=== EXTRAIT DU TEXTE ===
━━━━━━

Le Quartette pour le Proche-Orient s’apprête à intervenir pour faire pression sur les deux parties, afin de reprendre les négociations directes. Une mission qui s’annonce difficile.
Sous forte pression de la communauté internationale, surtout américaine, les Palestiniens et les Israéliens sont poussés à reprendre les négociations directes suspendues depuis 2008. Mais les analystes prévoient que ce nouveau round de négociations n’apportera pas de grand progrès pour le relancement du processus de paix s’il se tiendra. « On doit avoir un bâton magique pour réaliser un peu de progrès dans le règlement du conflit palestino-israélien. Il ne faut pas être si optimiste que ça, la bonne volonté ne suffit pas pour résoudre ou même relancer le processus de paix. Les deux rivaux campent sur leurs positions. Ils doivent présenter des concessions, notamment la partie israélienne, pour pouvoir relancer le processus de paix. Les Palestiniens, de leur part, doivent régler leurs problèmes et s’unir pour qu’ils aient plus d’appui et de soutien », explique Dr Saïd Okacha, politologue.
Cela dit, les efforts ne manquent pas. Une série de va-et-vient a eu lieu cette semaine entre des responsables américains, européens, palestiniens et israéliens. Des rencontres après lesquelles George Mitchell, l’émissaire du président américain Barack Obama au Proche-Orient, a dit que l’on serait sur le point de ramener les deux parties à une même table dans l’espoir de parvenir, à court terme, à un accord de paix global.
Pour concrétiser cet espoir, les Etats-Unis sont en consultations avec le Quartette pour le Proche-Orient (USA, Russie, Union européenne et Onu), concernant les moyens de favoriser un redémarrage des discussions de paix directes entre Israël et les Palestiniens. « Nous sommes donc en consultations avec le Quartette, et nous essayons de voir comment nous pouvons encourager les parties à entamer des négociations directes », a indiqué le porte-parole du département d’Etat, Philip Crowley.
En effet, le Quartette publiera un communiqué engageant les deux parties à se contacter directement. Le Quartette devrait inviter les deux parties à reprendre les discussions directes, fournir un calendrier des négociations et appeler Israël à prolonger la période de 10 mois de gel partiel de la colonisation en Cisjordanie qui doit expirer le 26 septembre prochain.

━━━━━━

=== DONNÉES ENREGISTRÉES ===
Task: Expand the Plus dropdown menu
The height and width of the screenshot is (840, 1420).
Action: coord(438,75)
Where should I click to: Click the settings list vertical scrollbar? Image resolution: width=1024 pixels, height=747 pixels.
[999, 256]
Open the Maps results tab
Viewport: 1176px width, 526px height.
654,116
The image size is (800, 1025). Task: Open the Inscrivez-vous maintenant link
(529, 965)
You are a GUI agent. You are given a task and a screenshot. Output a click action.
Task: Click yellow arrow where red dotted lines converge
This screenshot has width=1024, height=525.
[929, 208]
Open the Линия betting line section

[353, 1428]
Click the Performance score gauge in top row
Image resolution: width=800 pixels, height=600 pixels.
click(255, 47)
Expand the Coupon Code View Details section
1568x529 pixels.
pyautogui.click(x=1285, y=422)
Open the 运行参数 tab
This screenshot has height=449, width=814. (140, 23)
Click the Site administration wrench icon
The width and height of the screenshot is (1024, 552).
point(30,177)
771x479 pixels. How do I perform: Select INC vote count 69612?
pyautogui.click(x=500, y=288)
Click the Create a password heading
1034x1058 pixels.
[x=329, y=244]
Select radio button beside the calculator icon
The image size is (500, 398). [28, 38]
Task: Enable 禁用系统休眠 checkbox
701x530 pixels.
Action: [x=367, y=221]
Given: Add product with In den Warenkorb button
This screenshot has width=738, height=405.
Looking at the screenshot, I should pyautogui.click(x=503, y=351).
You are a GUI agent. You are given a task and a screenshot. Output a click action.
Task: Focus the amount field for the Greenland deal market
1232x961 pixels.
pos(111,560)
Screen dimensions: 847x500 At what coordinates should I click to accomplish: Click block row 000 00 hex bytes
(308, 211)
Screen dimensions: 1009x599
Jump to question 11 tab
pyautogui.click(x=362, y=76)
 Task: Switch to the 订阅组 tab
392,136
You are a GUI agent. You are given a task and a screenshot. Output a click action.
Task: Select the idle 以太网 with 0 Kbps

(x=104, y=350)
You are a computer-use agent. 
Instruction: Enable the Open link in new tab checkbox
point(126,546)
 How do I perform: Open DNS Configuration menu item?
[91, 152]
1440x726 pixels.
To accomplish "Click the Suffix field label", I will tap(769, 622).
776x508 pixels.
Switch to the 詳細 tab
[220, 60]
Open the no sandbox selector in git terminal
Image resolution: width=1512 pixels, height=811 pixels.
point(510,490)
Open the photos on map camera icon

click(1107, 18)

━━━━━━

=== CONSIGNES ===
1) Reproduisez à l'identique le passage de l'article sur les négociations israélo-palestiniennes qui s'ouvre sur les mots contenant "En effet, le" et se termine par "26 septembre prochain.".
2) Poursuivez l'article sur les négociations israélo-palestiniennes après sa dernière phrase.

=== RÉPONSES ===
1)
En effet, le Quartette publiera un communiqué engageant les deux parties à se contacter directement. Le Quartette devrait inviter les deux parties à reprendre les discussions directes, fournir un calendrier des négociations et appeler Israël à prolonger la période de 10 mois de gel partiel de la colonisation en Cisjordanie qui doit expirer le 26 septembre prochain.

2)
De leur part, les Palestiniens espèrent que l’appel du Quartette correspondra à la déclaration publiée par le Quartette le 19 mars à Moscou, appelant Israël à stopper toutes ses activités de colonisation et invitant les deux parties à renouer un dialogue direct en vue de conclure un accord de paix dans les 24 mois à venir. Cependant, les autorités palestiniennes ont indiqué qu’elles maintenaient les demandes qu’elles formulent depuis des mois, à savoir un gel de la colonisation juive en Cisjordanie occupée, et particulièrement à Jérusalem-Est, et des garanties sur le tracé des frontières d’un futur Etat palestinien. En effet, les Palestiniens ont résisté, depuis plusieurs mois, aux pressions américaines les invitant à discuter directement avec Israël, en se défendant que le gouvernement de droite du premier ministre Benyamin Netanyahu, considéré comme un faucon, n’a pas sérieusement l’intention de se retirer des territoires palestiniens occupés depuis la guerre des Six Jours en 1967, notamment de Jérusalem-Est. Israël a appelé, de manière répétée, à une reprise des pourparlers directs, mais avait accueilli très froidement la déclaration de Moscou, rejetant notamment le calendrier prévu. Le dernier cycle de négociations directes avait échoué en décembre 2008, lorsqu’Israël avait lancé une offensive contre la bande de Gaza, contrôlée par le Hamas, destinée à faire cesser les tirs de roquettes contre son territoire.
Abbass, prêt à négocier directement
Mais pour la première fois, le président palestinien a annoncé son intention de reprendre les négociations directes. La Haute représentante de l’Union Européenne (UE) pour les Affaires étrangères, Catherine Ashton, a assuré, dans une lettre adressée aux ministres des Affaires étrangères de l’UE, que M. Abbass était « sur le point d’accepter » des négociations directes. Elle a précisé que le Quartette publierait un communiqué au début de la semaine prochaine réaffirmant ses engagements antérieurs, notamment sa déclaration de Moscou.
Commentant ces déclarations, le porte-parole de la présidence de l’Autorité palestinienne, Nabil Abou Rudeina, après des entretiens entre le président de l’Autorité, Mahmoud Abbass, et David Hale, adjoint de l’émissaire américain pour le Proche-Orient George Mitchell, a annoncé que la position officielle palestinienne (sur les discussions directes) sera rendue publique après le communiqué du Quartette.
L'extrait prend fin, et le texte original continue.